Bryn gestured to a set of white overalls that were neatly bagged and tied behind the woman. “Could I just have those back?”
“New entrance, new se
t.” The woman’s robotic demeanour was terrifying. Jason hurriedly scribbled his name on the clipboard and shifted into his overalls, keeping the camera in his hand until he could slip it into the overall pocket. The woman looked pointedly at the device but said nothing. The boots were more like flimsy shower caps, which barely fitted over his trainers, and the gloves were too tight and restricted his fingers. He could already feel sweat gathering on his palms under the latex.

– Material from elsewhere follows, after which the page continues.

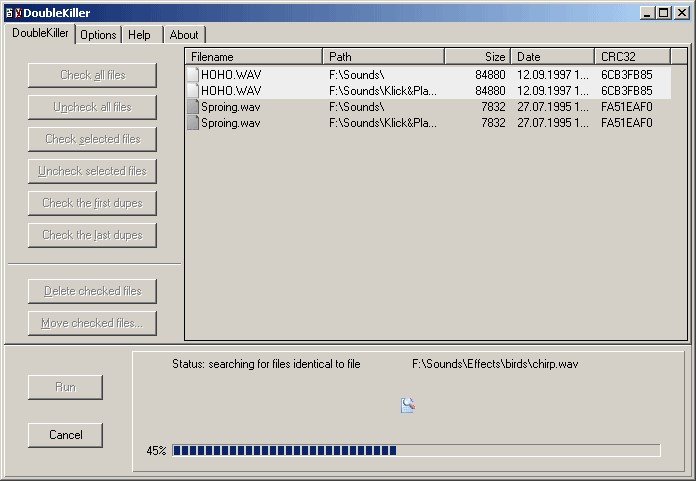The image size is (696, 481).
Task: Open the Options tab
Action: [98, 35]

Owain had excused himself, but Bryn was dressed in the same sterile white getup. Jason hoped he didn’t look half as ridiculous as the detective, beer belly warping the suit to turn him into a plastic polar bear. “Let’s get inside.”
Jason followed Bryn across the threshold, not sure what to expect. But the place was quite nice inside, wooden floors and everything in matching black and white. There were framed photographs of Gina and Laurie, and one of those Andy Warhol-style prints of the two of them in four different psychedelic poses. The place was fairly neat, with a few books scattered round, but nothing much in the way of clutter or mess. Two large bin bags sat by the back door, overflowing with paper plates and plastic cups. They certainly hadn’t been robbed or searched, at least not obviously. Jason turned on Cerys’s camera and lined up a few shots, including the ghastly Warhol replica. He turned to find Bryn waiting expectantly on the stairs. “She’s not looking for interior design. Get up here.”
The top floor was crowded, with several police officers and crime scene techs at work, all ghosts in the same anonymous white overalls. Two were in the bathroom, carefully lifting footprints from the tile floor and the windowsill. Jason took a snap.
Bryn walked into the front bedroom and Jason followed without thinking. And froze.